Although I had seen the huge potential and healing power of natural food, something was still missing. I’ve been a size 16 and a size 6…and I was just as unhappy with my body as a size 6! Why? Because being slim doesn’t equal happiness. No matter how much weight I lost, I didn’t believe it was good enough or that I was good enough. Being kind to myself and practicing self love was alien to me and this reflected across my life, in my personal relationships, my relationship with food and my lifestyle choices.
If deep down you feel “I am not good enough’, this impacts on every area of your life, especially your relationship with food and your body. In 2016, when I had my miracle baby Jenson, I was forced to work on my view of myself after suffering traumatic birth injuries and experiencing post-natal depression. I could not come to terms with my injuries, truly believing I would never find love after the breakdown of the relationship with Jenson’s dad. I spent some time feeling like a huge part of my health and identity had been stolen from me. I sank deep into a state of ‘I am not good enough’, one of the darkest times of my life. How are your beliefs about not feeling ‘good enough’ impacting on you?

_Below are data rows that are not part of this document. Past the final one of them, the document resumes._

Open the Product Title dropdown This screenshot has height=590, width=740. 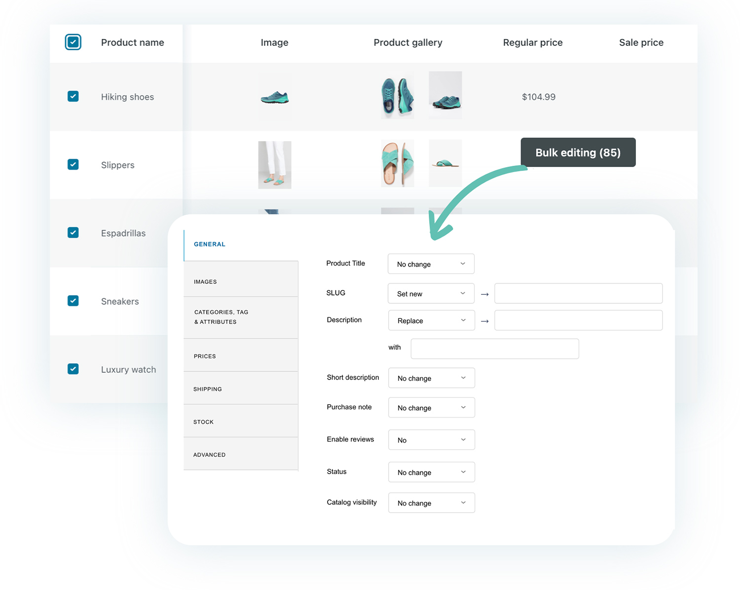(x=430, y=264)
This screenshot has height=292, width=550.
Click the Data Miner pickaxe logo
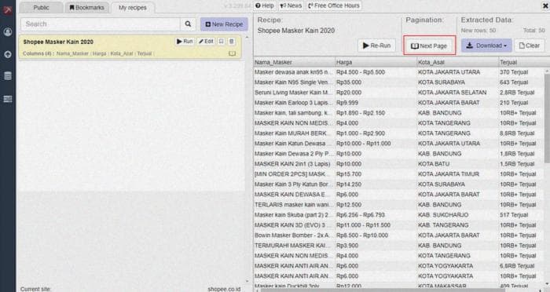[x=7, y=9]
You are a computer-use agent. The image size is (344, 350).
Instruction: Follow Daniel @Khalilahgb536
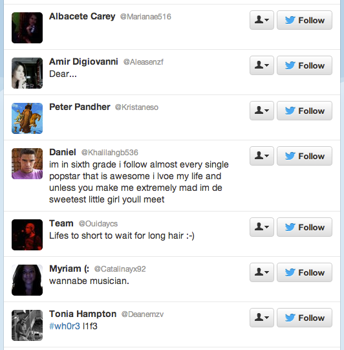tap(305, 156)

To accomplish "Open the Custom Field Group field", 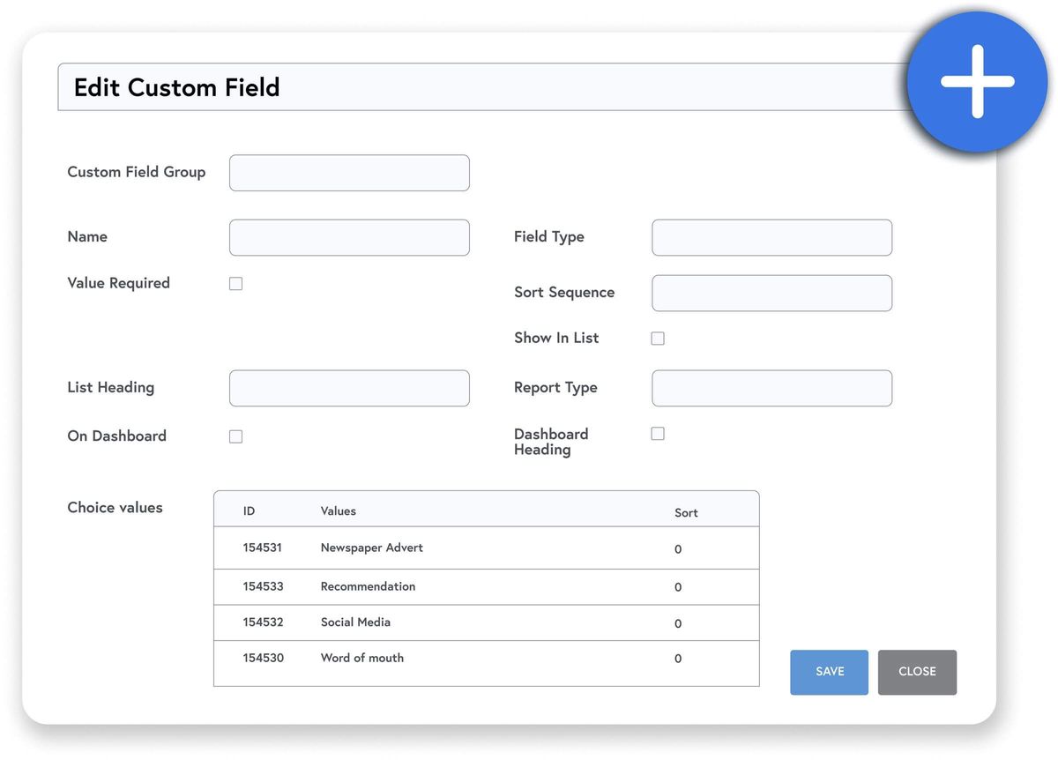I will coord(349,173).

I began a journey of self development and recovery through self love and slowly the conversation I had with myself started to change from one of self-loathing and body-shaming, to one of self acceptance and self appreciation. I shed the baby weight and my weight stabilised at a size 10. I had suffered life changing birth injuries but I loved and accepted my body more than I ever had and I found love again because I loved myself first and foremost.
Self love is different for everyone. For me it was appreciating my body had grown and given birth to a beautiful healthy baby. Reminding myself “I am enough”. Making time to make and eat foods that would not set of my intolerances. Making the decision to end a relationship that wasn’t serving me. Leaving my social work career for the sake of my health and wellbeing at a difficult time in my life. I attended a self love course and ran a 25 day self love challenge for some of my VIP clients and I hugely benefited from it too. All these mini acts of self love had a life-changing impact when combined. In the past I may have resorted to binge eating and emotional eating, but during this time I loosely followed my Transform25 programme and my baby weight dropped off almost effortlessly.
I realised SELF LOVE IS KEY TO TRANSFORMATION and gaining control over your eating habits. Your view of yourself. How you treat yourself. These things are all reflected in your eating habits, relationship with food and yo-yo dieting. Self love is a key ingredient to having a healthy relationship with food.
It took me 13 years of struggles, illnesses and life-changing injuries to truly find happiness, self acceptance and body confidence. It doesn’t have to be this way for you! Think about what self love is to you. How can you start to incorporate mini acts of self love into your life? Understand that it is not selfish to start to put yourself first, it is necessary.